As for the two women cited during the April 11 protest, DLNR spokesperson Dan Dennison said the organization does not have the legal ability to take a citation back now that it is in the judicial process. Those citations will require court appearances next month.

The state Division of Forestry and Wildlife is preparing informational flyers to distribute to property owners and individuals to educate people about how to avoid harming nēnē. The department has been in regular contact with area legislators who want to find a permanent solution and is also arranging meetings with Hawai‘i County and with humane societies to work collaboratively.

The humane society did weigh in on the situation last week by posting a comment to their Facebook page saying the solution to the problem was not simply removing the feeding stations.

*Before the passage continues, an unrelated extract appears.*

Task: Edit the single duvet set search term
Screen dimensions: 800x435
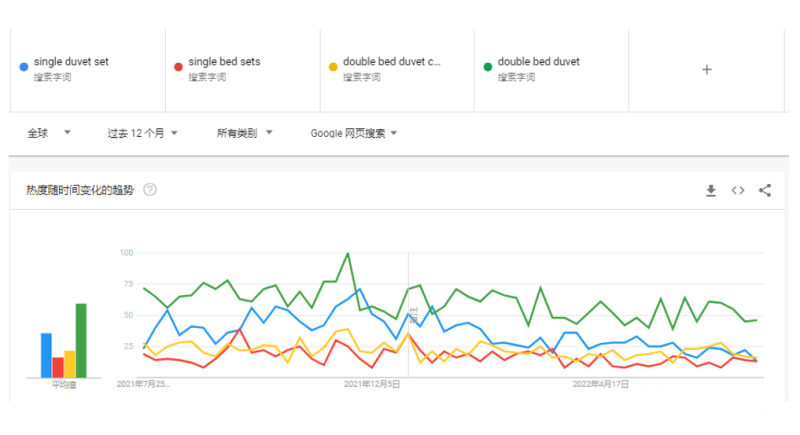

The post stated: “The topic of community or ‘free-roaming’ cats can be a multi-faceted concern that draws opinions from many interest groups, including cat caretakers, public health officials, wildlife agencies, environmental conservationists and more. There can be solutions that prioritize the protection of our native and endemic wildlife while also promoting the humane and effective reduction of the population of free-roaming/community cats.”

Chang has consistently said: “This is not just a Waikōloa issue. This is not just a Hawai‘i Island issue. This is not an issue of lovers of feral cats versus lovers of native wildlife, so this is a problem without easy or readily identifiable solutions.

“Our mission is to protect Hawai‘i’s unique and precious wildlife. We take that seriously and to heart. While we have compassion for all living creatures, our singular mission is to protect our native threatened and endangered species from all threats.”